To claim Louis Andriessen as the most recognisable face of Dutch modern composition would be an understatement: Andriessen’s music is the defining sound of new music in Holland as surely as Ralph Vaughan Williams has become synonymous with the sound of English landscape.

That is not an analogy of which Andriessen would likely approve. Although he is a composer who indeed commits notes to manuscript paper, his relationship with the classical establishment – with its institutions and assumptions about what music can do – has always been fraught. The signature power-minimalist grooves that fuel his music, working with the cavernous, monumental sonorities they underlie, hold the whole idea of polite Classical elegance or Romantic lushness in distain.

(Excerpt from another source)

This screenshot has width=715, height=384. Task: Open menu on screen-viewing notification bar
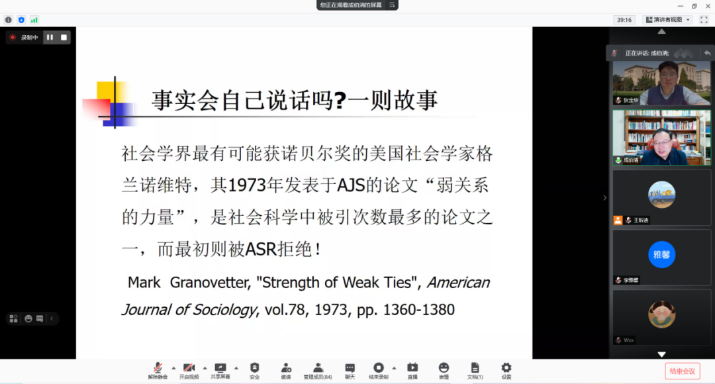pyautogui.click(x=392, y=5)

Andriessen’s gurus are JS Bach and Igor Stravinsky, which means anything that happened in Western music between 1750 (when Bach died) and 1913 (when Stravinsky’s Rite of Spring premiered) is marginal, at best, to Andriessen’s core aesthetic concerns. He is instinctively suspicious of music that wears an expressive heart on its compositional sleeve. The spontaneity and dissident nature of jazz sits alongside Bach and Stravinsky as key...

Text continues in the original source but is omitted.